El gobierno libertario y su terror al periodismo: Peligrosa idea contra la prensa ronda en la Casa Rosada

POR: ERNESTO BISCEGLIA – www.ernestobisceglia.com.ar

Mientras más avanza el tiempo, más se demuestra que La Libertad Avanza no es un proyecto liberal sino metódicamente dictatorial. La descalificación al oponente “per se”, la intolerancia a la opinión disonante y la continua prédica del odio, son propiedades únicamente demostrada en la historia argentina por los gobierno de facto. Y esto es un dato duro de la historia, no una consideración personal.

Los “hijos de Milei”, van a contrapelo de lo que marca un ideario realmente liberal. Ni siquiera han leído a Juan Bautista Alberdi, mucho menos a Adams Smith. Este gobierno nacional tiene de liberal lo que la Inquisición tenía de tolerante.

Periodistas como Personas Políticamente Expuestos (PEP)

Entre los enemigos declarados del presidente Milei, a la cabeza marchan los periodistas, tal vez, por contraposición al dicho “El que nada debe, nada teme”. Los libertarios temen al periodismo, con mayor énfasis al periodismo libre.

Circula en las redes sociales y en algunos medios, la especie de que el gobierno nacional ya tendría preparado un proyecto de ley para declarar a los periodistas como “Personas Políticamente Expuestos”. El fondo de la cuestión radica en la última palabra: “expuestos”.

El periodista, de suyo, es un personaje “expuesto”, que expone al poder y queda expuesto ante el poder.
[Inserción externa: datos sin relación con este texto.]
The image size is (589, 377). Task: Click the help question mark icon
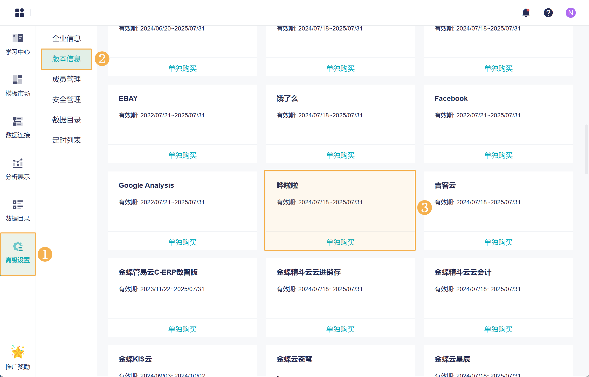(548, 12)
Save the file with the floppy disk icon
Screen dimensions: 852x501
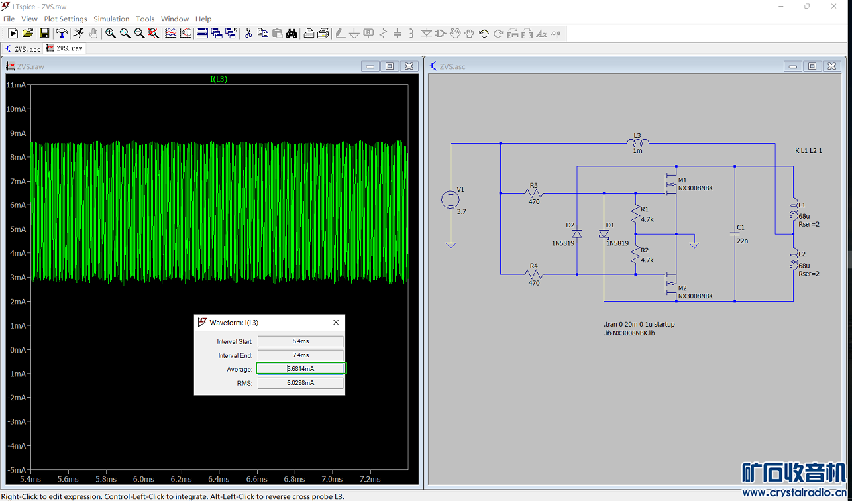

De allí que la sola intención de convertir jurídicamente al periodista como una “persona políticamente expuesta”, revela el grado de perversión y totalitarismo de Milei y su cáfila. De convertirse en realidad esto, estaríamos frente a una inversión peligrosísima del principio republicano: el fiscalizador -Cuarto Poder-, pasaría a ser fiscalizado por el Estado a causa de su oficio.

Mentes perversas acechan a la República

Somos hijos constitucionales de la Carta Magna norteamericana, y antes, de las ideas liberales de la Ilustración francesa, y ahora resulta que una gavilla de vendepatrias, pretenden venir a envenenar el espíritu de lo que debe ser una democracia sana. Evidentemente, algo se corrió del eje en la Casa Rosada y en la cabeza del presidente.

Hay que encender la alarma sobre lo que están pensando hacer, porque nuestro país tiene sobrada experiencia y antecedentes históricos inquietantes de lo que hacen los regímenes que no pueden censurar directamente a la prensa mediante mecanismos periféricos.

Así, prácticas insanas como la vigilancia fiscal, el control financiero, la estigmatización pública, la creación de registros especiales, las auditorías selectivas e incluso campañas de desprestigio, se pondrían en marcha a fin de descalificar al oficio y dañar al espíritu de la prensa libre.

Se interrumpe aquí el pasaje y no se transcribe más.